Readers of my newspaper and my social media friends know that Tuesday, July 11, 2023, a severe thunderstorm struck the town where I live, Byng, Oklahoma.
I don’t know if the storm was straight-line winds or a tornado, but it made a lot of noise, and did a fair amount of tree damage.
Fortunately, only a small number of structures suffered any damage. The house where I live, for instance, lost just one siding panel, which I nailed back up with no trouble at all.
Power lines across the street were taken to the ground by falling trees, and the power was off for 13 hours as a result.
The trees – mine and most of my neighbors’ – got pretty roughed up. Two maple trees along my 100-yard driveway, for example, dropped large branches onto my driveway, such that while I was trying to figure out how to clear them out of the way so I could use the driveway, my next-door neighbor Mike showed up with his tractor, attached a chain to the branches, and pulled them into the pasture, out of the way.

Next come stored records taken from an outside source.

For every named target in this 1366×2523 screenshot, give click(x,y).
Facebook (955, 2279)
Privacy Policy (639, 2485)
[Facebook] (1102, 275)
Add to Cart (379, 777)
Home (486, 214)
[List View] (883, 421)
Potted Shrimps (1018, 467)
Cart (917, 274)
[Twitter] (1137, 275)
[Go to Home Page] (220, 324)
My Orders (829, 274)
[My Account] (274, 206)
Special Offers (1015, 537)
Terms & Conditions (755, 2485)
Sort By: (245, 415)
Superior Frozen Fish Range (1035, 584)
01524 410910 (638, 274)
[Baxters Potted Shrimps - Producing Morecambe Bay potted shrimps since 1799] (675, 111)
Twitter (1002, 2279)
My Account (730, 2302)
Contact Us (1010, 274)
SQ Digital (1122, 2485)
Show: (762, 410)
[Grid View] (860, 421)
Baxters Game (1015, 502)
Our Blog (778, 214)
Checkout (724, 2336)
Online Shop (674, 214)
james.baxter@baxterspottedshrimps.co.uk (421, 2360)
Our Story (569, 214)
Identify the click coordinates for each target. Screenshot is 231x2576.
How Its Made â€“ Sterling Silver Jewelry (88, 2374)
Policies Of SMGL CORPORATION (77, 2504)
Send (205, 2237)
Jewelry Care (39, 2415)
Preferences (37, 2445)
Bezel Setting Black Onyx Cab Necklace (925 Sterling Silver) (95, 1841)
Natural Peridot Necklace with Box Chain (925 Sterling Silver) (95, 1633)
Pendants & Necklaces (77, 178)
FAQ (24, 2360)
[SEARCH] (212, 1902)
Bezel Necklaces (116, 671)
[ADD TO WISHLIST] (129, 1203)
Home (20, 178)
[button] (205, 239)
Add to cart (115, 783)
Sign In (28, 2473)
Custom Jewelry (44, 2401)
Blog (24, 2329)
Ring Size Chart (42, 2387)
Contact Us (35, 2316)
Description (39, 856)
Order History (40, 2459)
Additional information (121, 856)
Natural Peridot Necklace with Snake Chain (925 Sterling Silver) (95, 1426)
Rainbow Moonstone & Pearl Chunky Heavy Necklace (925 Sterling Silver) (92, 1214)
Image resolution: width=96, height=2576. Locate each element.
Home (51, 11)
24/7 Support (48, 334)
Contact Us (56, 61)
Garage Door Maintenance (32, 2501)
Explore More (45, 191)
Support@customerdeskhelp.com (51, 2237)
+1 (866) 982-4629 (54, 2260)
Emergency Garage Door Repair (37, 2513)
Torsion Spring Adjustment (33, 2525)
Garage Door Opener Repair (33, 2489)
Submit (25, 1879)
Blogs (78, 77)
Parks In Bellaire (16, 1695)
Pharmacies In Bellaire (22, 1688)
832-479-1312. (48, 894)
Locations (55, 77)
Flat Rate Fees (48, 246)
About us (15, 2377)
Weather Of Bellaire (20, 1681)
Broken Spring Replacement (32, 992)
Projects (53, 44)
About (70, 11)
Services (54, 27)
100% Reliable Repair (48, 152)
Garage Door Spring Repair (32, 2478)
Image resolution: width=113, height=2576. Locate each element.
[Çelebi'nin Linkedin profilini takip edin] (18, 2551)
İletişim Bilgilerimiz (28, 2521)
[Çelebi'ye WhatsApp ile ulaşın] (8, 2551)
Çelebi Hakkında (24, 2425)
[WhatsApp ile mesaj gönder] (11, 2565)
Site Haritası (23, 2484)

Those weren’t the only trees of mine that shed limbs or need further pruning, but it allowed me to get the cars out of the driveway without any off-road excursions.
The last couple of day, I’ve use my six-inch, battery-operated chain saw to dice up some of the branches into manageable sections, allowing me to drag them to the brush pile.
Marry this for a minute with the fact that our guest at Ada Sunrise Rotary Friday was Briana Coureur, who talked to us about paths to health and fitness. I told her that this activity, dragging branches across a pasture on a summer evening, was a legitimate workout, and she agreed.
I still have a way to go. My most-damaged tree is the giant black walnut on the north side of the house. One entire main branch blew down, though only mostly, since it is still hanging on by a sliver of bark. Other parts of this 125-year-old tree are damaged too. My plan is to clear out all I can by hand, then re-assess.